> [CONSEGNA] Nella presentazione del romanzo, trascrivi tutto da "Gene Gnocchi è" fino a "giovanile dal vero.", sostituendo "Fidenza" con "Piacenza".

> [BRANO SCELTO]
● ● ●

GENE GNOCCHI - L'invenzione del balcone

Intorno a loro un mondo già finito, dove un certo Hannibal Lecter, che ha fatto del cannibalismo del pensionato una carta per vincere le elezioni, aspetta l’immunità parlamentare per poter governare. In uno stile da farsa, da opera buffa, procedono i protagonisti – tutti rigorosamente non inventati – per raccontare una loro storia alla rovescia. Camillo Valbusa, una specie di protagonista-venditore ambulante di siero antivipera, ha un figlio che picchia i compagni a scuola e non ha il telefonino per andare su YouTube. I genitori provvederanno spaventati all’idea di non aver insegnato niente di buono alle generazioni future. L’invenzione del balcone è una perfetta parodia del romanzo post-moderno e anche post-mortem (dell’autore che muore in corso d’opera): frammenti di diario, lettere all’editore, o meglio sugli editori, carteggi ritrovati, interviste postume. Insomma, Gene Gnocchi, ridendo e scherzando, prende tutti i luoghi comuni della cultura moderna e li fa a pezzetti, mette in corto circuito le leggende metropolitane – dal copia copia di Albano e Michael Jackson a quello di Umberto Galimberti. Nel farlo, mette in scena un mondo di povera gente, pensionati disperati, solitudini inconsolabili, amori finiti, amori mai trovati, disoccupati e cassaintegrati, mentre il mondo dei capitani d’industria è impegnato sul set di un porno e Emma Marcegaglia discute con i sindacati del settore. Lo fa con modi della black humor tradizionale: descrive minuziosamente ogni passaggio, scompone e ricompone il reale fino a farlo sembrare un fatto assurdo e così ancora più reale. Ma se il vero antagonista dell’autore è il mondo letterario, cos’è infine questa requsitoria, se non la traccia fortissima di un amore infranto? Allora L’invenzione del balcone mostra il suo lato più tenero, quello del lettore innamorato che vuole essere risarcito delle sue delusioni.
Gene Gnocchi è nato a Fidenza nel 1955. Comico, attore, conduttore, autore televisivo e teatrale. Per Bompiani ha pubblicato Il mondo senza un filo di grasso (2004). Scrive sempre pentendosi e non si è mai imbattuto in felicità altrui. Risulta molto più giovanile dal vero.

● ● ●

> [RECORD RIPORTATI]
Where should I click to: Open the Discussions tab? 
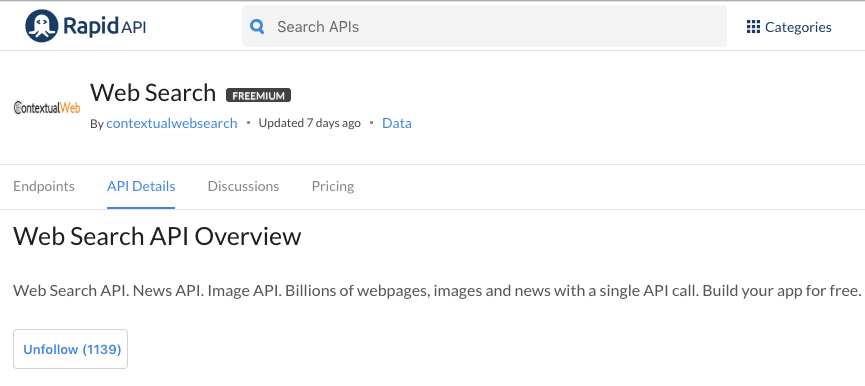243,186
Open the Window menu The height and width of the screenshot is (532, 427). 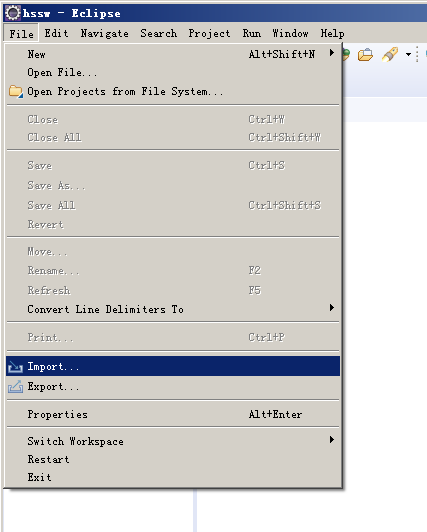point(290,33)
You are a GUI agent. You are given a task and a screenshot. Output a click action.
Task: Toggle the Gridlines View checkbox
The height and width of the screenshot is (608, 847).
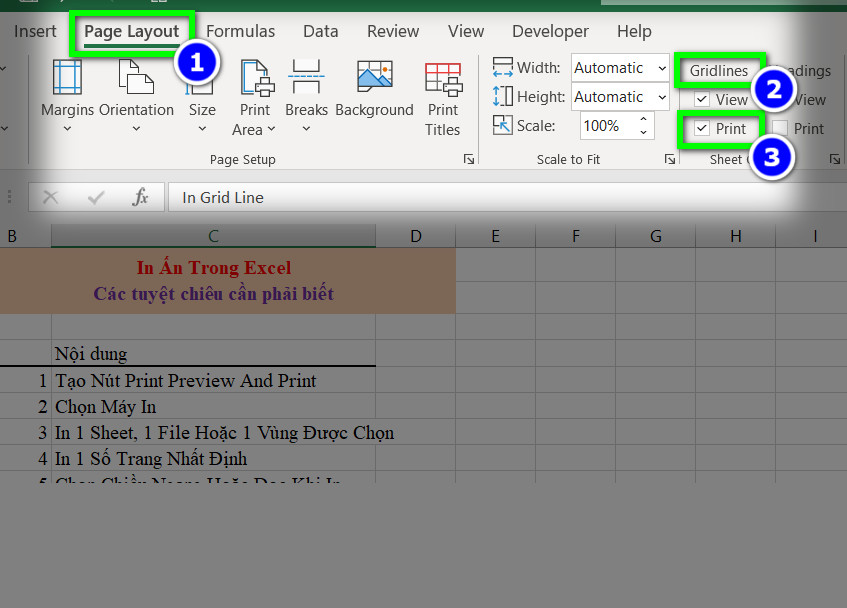pyautogui.click(x=702, y=100)
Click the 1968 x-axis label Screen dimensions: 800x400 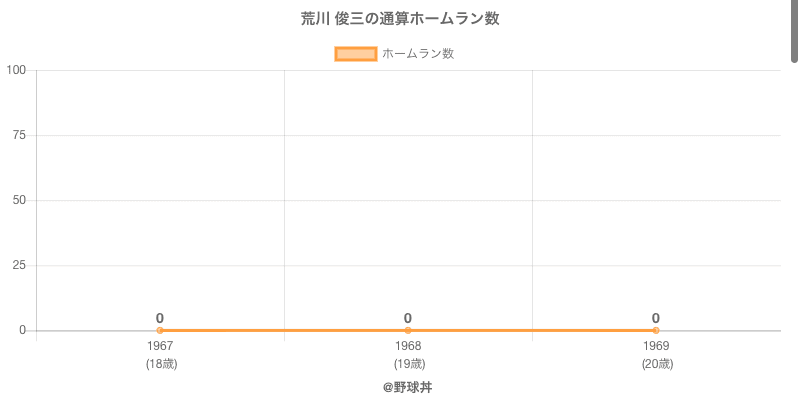pyautogui.click(x=408, y=346)
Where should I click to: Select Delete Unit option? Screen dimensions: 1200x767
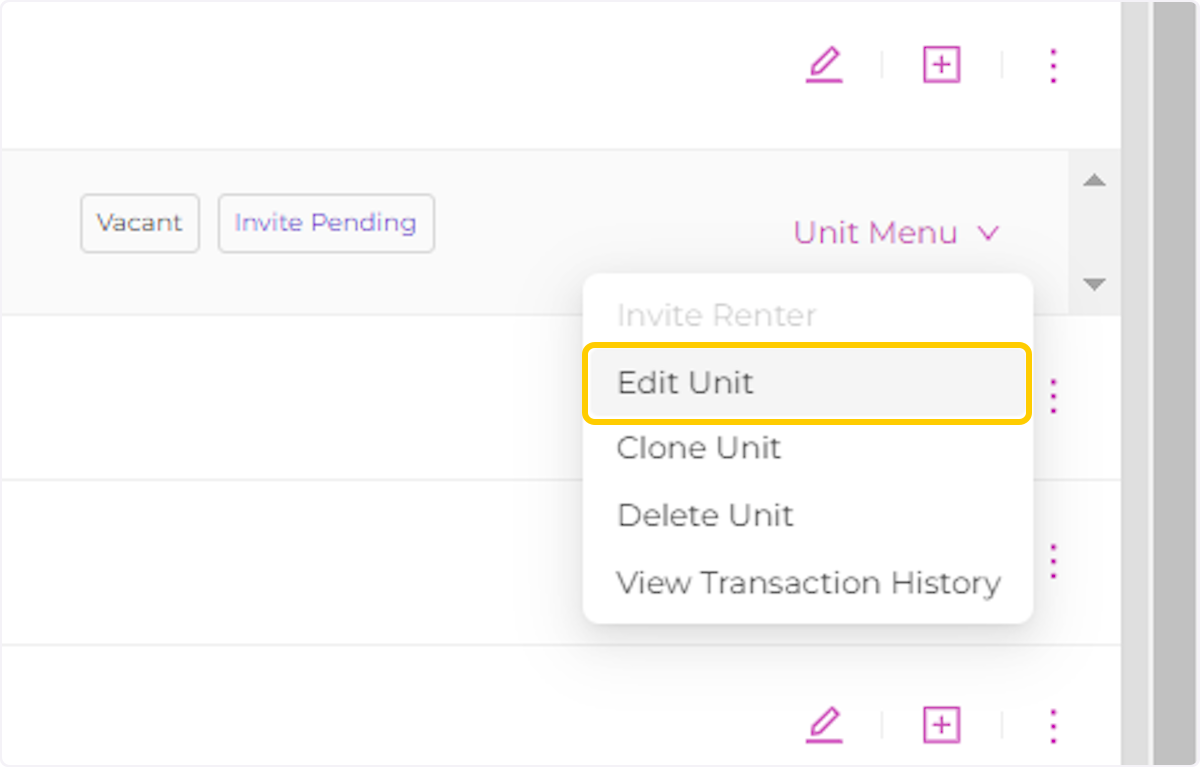(x=706, y=516)

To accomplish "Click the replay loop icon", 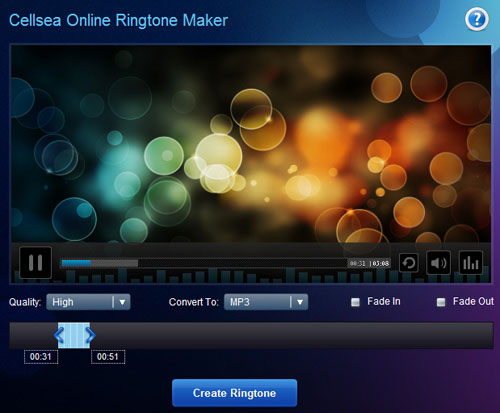I will (409, 263).
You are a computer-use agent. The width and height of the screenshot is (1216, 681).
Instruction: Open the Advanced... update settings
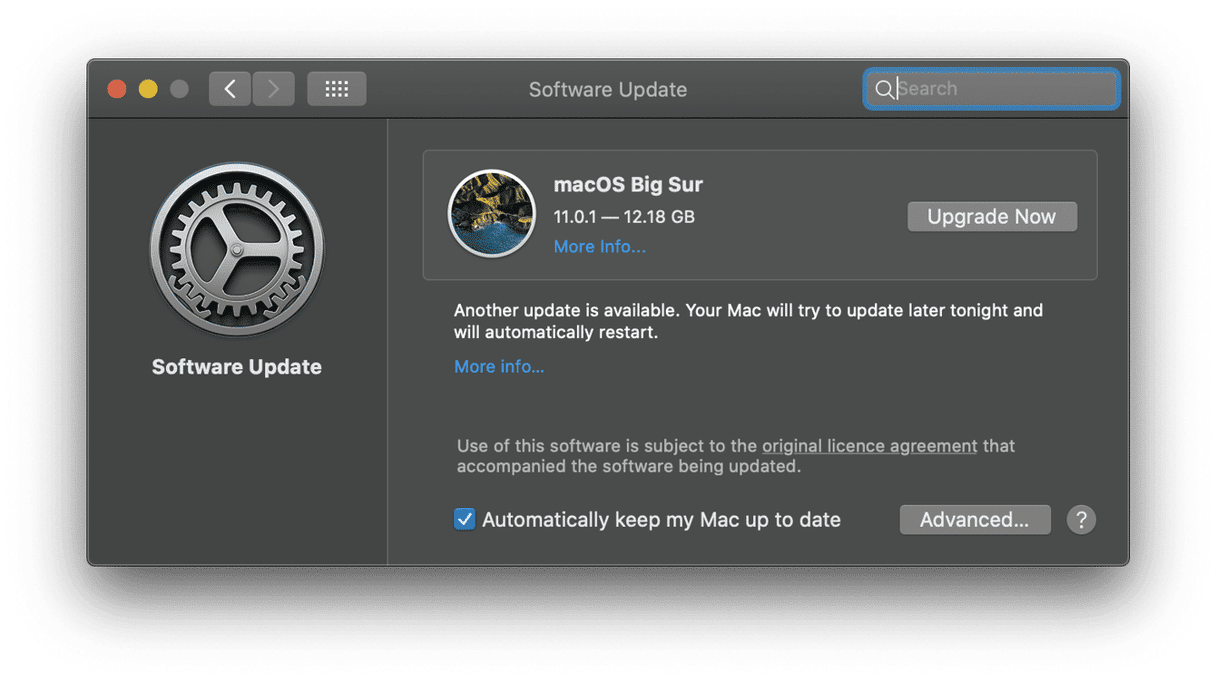[x=974, y=519]

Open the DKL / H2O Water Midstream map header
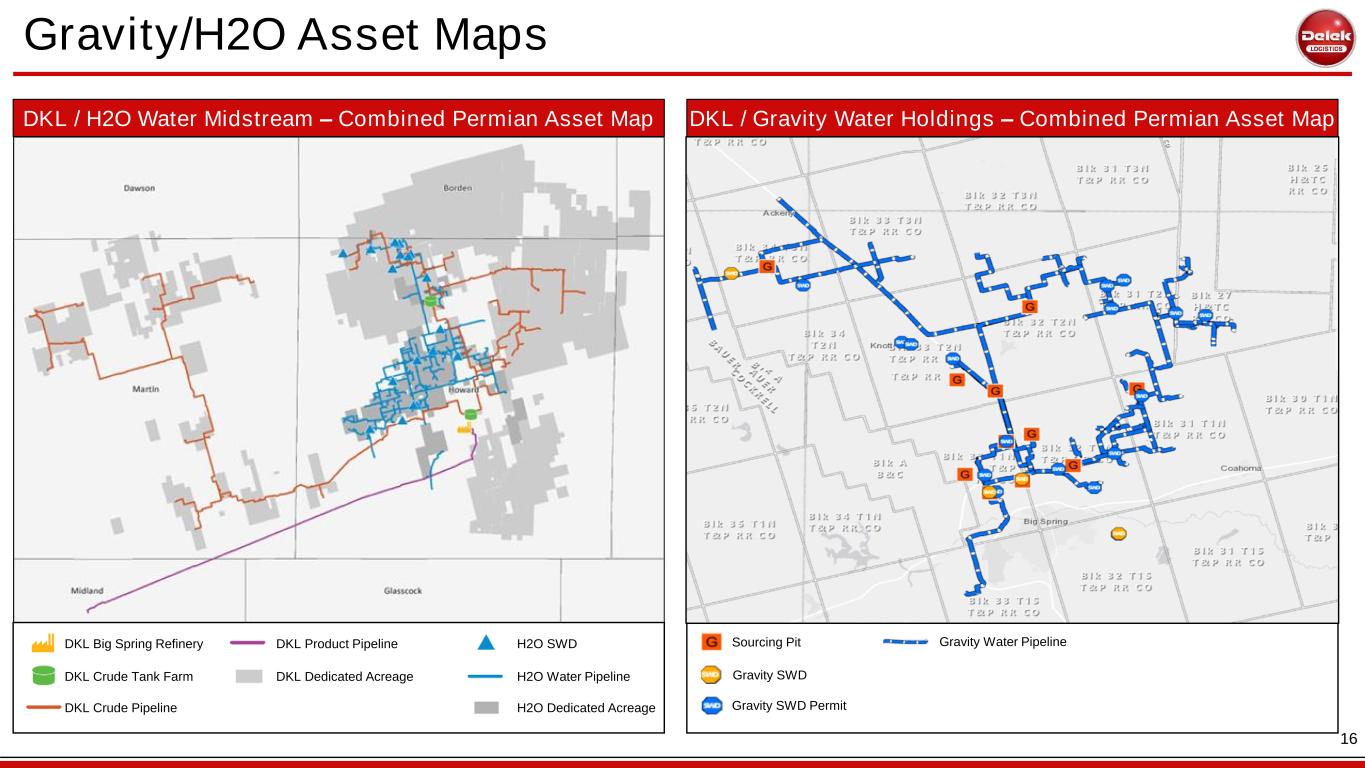click(x=339, y=119)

● ● ●

> [RISULTATO DELL'ESERCIZIO]
Gene Gnocchi è nato a Piacenza nel 1955. Comico, attore, conduttore, autore televisivo e teatrale. Per Bompiani ha pubblicato Il mondo senza un filo di grasso (2004). Scrive sempre pentendosi e non si è mai imbattuto in felicità altrui. Risulta molto più giovanile dal vero.